Is she on the level? he wondered. Was this some kind of trick? What did she really want?
“You think the murderers are one and the same? My brother and these men on that list of yours?”
“I’m convinced of it now. All part of the same pattern, the same mosaic.”
“What’s in it for me?” He looked at her boldly but softened it with a grin.
“Nothing official, let me tell you that right up front. Maybe a little protection. Put it this way—they’ve already tried to kill you more than once. How long is your luck going to hold?”
“And if I stick close to you, I’m safe?”
“Safer, maybe. You got a better idea? You did come to my hotel, after all. Anyway, the cops took your gun, right?”
True. “I’m sure you understand my reluctance—after all, until very recently you wanted me in prison.”
“Look, feel free to go back to your hotel. Have a good night’s sleep.”
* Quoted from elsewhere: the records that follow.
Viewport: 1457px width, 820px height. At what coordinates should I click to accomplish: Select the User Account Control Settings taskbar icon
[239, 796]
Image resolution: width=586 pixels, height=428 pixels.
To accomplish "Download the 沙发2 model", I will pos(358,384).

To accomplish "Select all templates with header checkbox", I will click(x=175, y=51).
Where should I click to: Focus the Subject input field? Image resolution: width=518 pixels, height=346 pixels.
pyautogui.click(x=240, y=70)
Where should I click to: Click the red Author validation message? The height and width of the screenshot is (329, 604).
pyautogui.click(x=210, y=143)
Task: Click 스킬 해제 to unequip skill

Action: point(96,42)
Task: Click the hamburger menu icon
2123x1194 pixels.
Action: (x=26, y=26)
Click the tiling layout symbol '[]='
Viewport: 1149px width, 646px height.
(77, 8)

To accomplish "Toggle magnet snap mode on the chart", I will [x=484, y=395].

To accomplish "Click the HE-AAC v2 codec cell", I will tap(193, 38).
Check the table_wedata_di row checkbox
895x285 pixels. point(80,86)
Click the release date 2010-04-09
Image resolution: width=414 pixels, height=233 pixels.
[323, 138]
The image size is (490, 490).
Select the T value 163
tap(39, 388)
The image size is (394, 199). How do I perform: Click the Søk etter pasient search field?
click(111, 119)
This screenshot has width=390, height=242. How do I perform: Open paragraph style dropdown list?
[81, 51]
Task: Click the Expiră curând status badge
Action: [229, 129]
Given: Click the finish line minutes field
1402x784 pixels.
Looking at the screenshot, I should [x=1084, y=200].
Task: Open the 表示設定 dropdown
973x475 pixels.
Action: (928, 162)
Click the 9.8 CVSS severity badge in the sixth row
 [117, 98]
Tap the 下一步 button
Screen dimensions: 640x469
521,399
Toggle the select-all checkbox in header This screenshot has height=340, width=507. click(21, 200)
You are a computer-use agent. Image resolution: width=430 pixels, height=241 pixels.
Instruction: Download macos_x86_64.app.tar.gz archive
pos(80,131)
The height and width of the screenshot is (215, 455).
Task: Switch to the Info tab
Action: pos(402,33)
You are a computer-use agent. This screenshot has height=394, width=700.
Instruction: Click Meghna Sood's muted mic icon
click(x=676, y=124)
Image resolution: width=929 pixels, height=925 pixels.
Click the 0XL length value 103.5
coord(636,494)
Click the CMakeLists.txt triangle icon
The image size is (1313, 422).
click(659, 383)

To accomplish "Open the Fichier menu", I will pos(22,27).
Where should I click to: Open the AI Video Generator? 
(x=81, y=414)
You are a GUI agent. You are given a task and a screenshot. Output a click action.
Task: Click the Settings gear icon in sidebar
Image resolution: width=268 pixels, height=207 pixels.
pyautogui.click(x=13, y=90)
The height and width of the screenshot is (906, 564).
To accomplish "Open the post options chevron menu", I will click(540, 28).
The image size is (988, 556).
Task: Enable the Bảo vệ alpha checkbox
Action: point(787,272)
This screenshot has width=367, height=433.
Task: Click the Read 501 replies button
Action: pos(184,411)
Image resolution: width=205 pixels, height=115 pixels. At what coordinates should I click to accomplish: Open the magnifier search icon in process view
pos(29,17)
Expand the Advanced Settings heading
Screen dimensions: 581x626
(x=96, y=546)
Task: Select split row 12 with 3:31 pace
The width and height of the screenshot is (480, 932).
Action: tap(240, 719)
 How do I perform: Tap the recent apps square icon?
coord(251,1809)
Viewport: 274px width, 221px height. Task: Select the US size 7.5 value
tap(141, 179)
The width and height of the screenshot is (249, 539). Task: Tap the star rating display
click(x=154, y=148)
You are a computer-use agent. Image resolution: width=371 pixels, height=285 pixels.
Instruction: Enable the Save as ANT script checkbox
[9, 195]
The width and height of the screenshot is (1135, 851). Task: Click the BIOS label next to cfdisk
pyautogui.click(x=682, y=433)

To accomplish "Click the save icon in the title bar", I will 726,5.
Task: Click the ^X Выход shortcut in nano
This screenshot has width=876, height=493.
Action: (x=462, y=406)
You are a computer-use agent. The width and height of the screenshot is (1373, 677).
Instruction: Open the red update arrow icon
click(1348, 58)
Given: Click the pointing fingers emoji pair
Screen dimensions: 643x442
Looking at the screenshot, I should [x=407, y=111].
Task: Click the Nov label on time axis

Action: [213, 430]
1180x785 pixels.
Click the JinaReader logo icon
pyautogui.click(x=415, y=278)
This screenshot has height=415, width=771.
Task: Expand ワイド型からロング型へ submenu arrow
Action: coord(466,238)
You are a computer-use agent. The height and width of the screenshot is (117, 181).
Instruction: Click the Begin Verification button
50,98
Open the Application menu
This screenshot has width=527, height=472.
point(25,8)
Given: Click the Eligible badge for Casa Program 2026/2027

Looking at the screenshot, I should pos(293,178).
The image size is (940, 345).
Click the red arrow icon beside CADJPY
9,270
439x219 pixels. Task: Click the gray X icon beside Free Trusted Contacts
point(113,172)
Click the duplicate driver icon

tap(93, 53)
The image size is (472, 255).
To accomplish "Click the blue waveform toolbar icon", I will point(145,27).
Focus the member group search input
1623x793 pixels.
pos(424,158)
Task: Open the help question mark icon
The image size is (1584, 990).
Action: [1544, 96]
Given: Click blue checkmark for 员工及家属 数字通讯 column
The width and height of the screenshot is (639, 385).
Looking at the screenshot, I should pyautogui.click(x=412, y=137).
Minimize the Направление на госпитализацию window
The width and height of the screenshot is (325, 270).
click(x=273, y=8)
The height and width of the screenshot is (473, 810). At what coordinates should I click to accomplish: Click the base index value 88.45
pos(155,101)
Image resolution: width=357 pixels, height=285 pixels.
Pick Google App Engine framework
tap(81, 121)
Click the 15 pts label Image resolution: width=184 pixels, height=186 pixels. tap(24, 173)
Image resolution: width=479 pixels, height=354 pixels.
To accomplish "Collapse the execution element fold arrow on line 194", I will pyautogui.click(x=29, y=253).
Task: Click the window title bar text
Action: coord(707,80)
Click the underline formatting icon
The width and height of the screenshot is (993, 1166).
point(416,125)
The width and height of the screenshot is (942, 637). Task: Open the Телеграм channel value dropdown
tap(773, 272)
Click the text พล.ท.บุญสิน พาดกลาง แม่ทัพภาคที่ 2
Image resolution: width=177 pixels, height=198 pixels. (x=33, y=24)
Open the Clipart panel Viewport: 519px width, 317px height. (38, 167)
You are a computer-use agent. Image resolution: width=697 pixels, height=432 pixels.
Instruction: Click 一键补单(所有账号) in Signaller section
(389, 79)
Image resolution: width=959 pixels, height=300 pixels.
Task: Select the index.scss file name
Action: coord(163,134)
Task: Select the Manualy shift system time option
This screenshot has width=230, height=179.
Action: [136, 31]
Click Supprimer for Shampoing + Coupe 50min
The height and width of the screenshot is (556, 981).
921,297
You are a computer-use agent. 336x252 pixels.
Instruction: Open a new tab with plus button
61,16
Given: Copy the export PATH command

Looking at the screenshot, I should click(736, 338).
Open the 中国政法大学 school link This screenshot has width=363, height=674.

“Point taken. You’re making a generous offer. Maybe one I’d be foolish to turn down. I—I don’t know.”
“Well, sleep on it.”
“Speaking of sleep—”
Her eyes searched the room. “I—”
“I’ll call down to the front desk and get myself a room.”
“I doubt you’ll get one. There’s some conference here, and they’re booked to capacity. I got one of the last rooms available. Why don’t you sleep on the couch?”
He gave her a quick look. Did the uptight Special Agent Navarro just invite him to spend the night in her room? No. He was deluding himself. Her body language, the unspoken signals, made it clear: she’d invited him here to hide out, not to slip into her bed.